Here at EPA, every day is literally Earth Day, and at this time of year we have the opportunity to showcase some of the helpful, world-class and unexpected things that we do to protect you at home, at school, at work, and in your community. EPA Earth Day on the National Mall takes place this weekend, April 16-17. It features dozens of exhibits, activities, and short films in a large tent, rain or shine (hint: wear boots). Here’s a preview of my favorites: the mock environmental crime scene with our investigators collecting forensic evidence — the lung capacity challenge that plots a graph (I’m at the bottom, yikes…) — the roving “Slim Bin” recycling character — and the eyebrow raising database that shows how close your house is to a Superfund site!
The kids that have visited EPA and our events have demonstrated a sensitivity, intuition and knowledge about air, water and land that continues to astound me. One of the most interesting conversations I’ve had about the perils of climate change was with my ten-year-old nephew.

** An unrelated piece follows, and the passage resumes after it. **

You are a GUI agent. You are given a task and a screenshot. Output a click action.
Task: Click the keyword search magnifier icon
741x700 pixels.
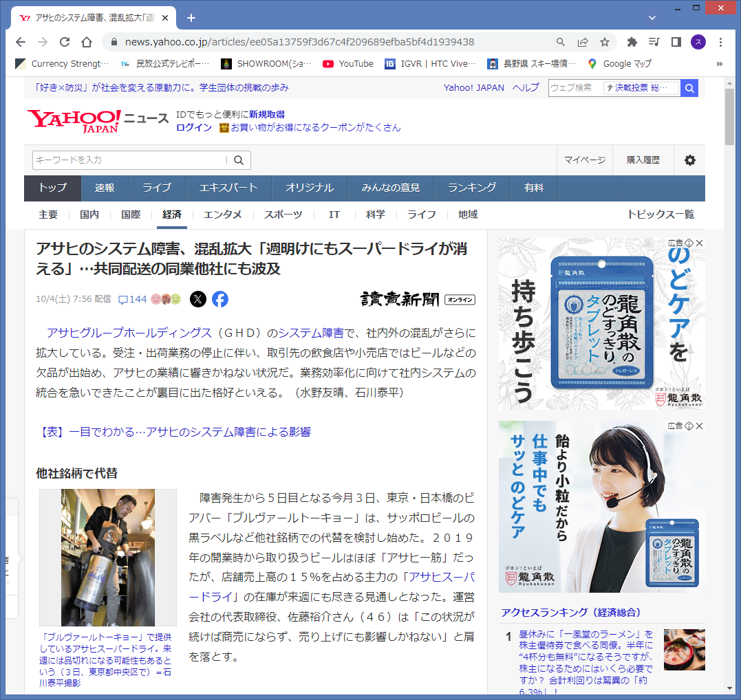(x=239, y=160)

So this year on the National Mall we’ve added cultural activities to further engage kids:
- Saturday is “Earth Tales” story time with the Library of Congress, featuring storytellers EPA Administrator Lisa P. Jackson, Marcus McNeill of the San Diego Chargers, Madieu Williams of the Minnesota Vikings, and Olympic Track Star Michael Walton.

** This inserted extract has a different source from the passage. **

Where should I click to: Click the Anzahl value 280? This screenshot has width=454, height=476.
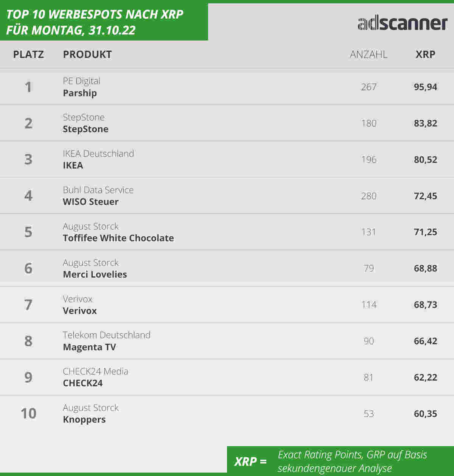click(x=368, y=196)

- On Sunday, “Bash the Trash” helps kids construct and play musical instruments from water bottles & Earth’s Natural Force kid rappers perform. All weekend long kids and adults can draw and mail “Eco Art” postcards thanks to Post Office and their on-site mailman.
Whatever you do, wherever you are, take a moment to appreciate the life-sustaining environment that is normally in the background of your daily existence, making it possible. Earth Day is for everyone, Earth Day is for you.